優れた料理には、みな、命の気配がある。
魚であれ、肉であれ、野菜であれ、食べた瞬間に、命の雫がしたたり落ちる。
ノドグロは深海魚ゆえに、身が緩く、離水していることが多い。
しかしこれは違った。
皮下からにゅるんと、ほの甘いコラーゲンが滑り出る。
口内の粘膜に甘えてくる。
目をつぶれば、深海で餌を狙っている、ノドグロがいた。
生体時とはもちろん違う。
しかしそこには、確かな生への勢いと神秘がある。
下に敷かれた白菜は、素直な甘さが引き出され、ノドグロのフォンとサフランによるソースは、濃密なうまさを持つが、濃すぎない。

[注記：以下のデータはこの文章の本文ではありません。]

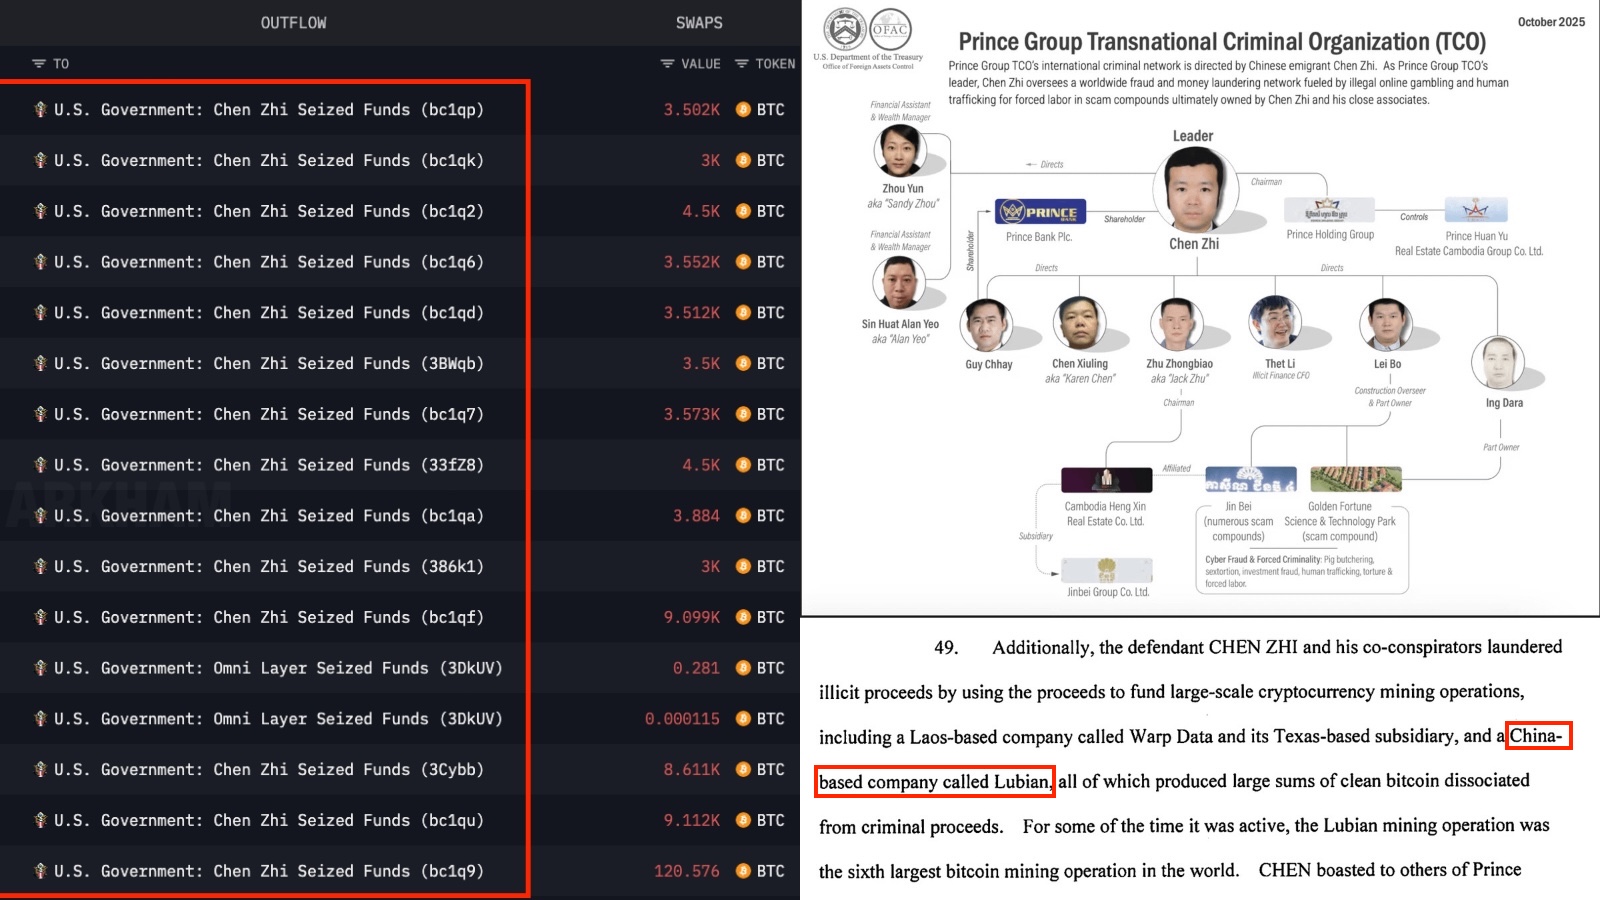Click the Prince Bank Plc logo in the chart
The image size is (1600, 900).
pyautogui.click(x=1038, y=211)
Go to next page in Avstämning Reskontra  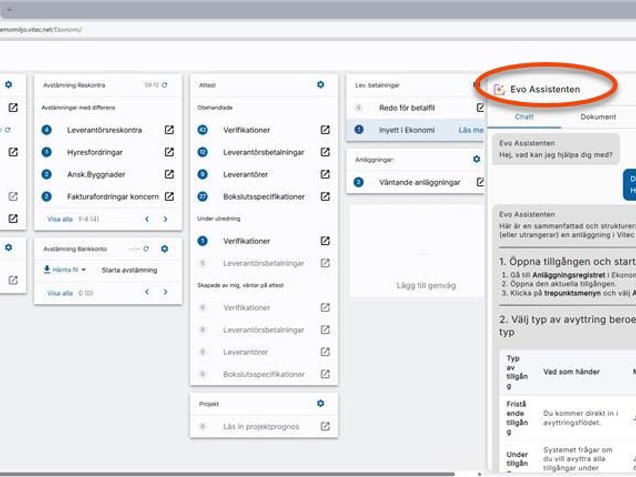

絶妙な均整を保ちながら、ノドグロの生を抱きしめている。
牛タンもまた、命の気配があった。
皿から立ち上る香りだけで陶然となるソースに包まれたタンを、ナイフで切る。
ナイフが肉に吸い込まれた瞬間、
「切るのね。私を食べるのね」。
そう囁かれたようで、鳥肌が立った。
口にすれば、ふわりと崩れ、タンの繊維一本一本がほどけていく。
その一本一本に滋養がみなぎっている。
ほのかに甘いエキスを広げながら、喉へと落ちていく。
その時、僕の舌とタンが同化した気がした。
切られ、煮込まれても、まだタンは生きていて、人間と同化しようとする。
命の気配。
それは、熱気を帯びた色気でもある。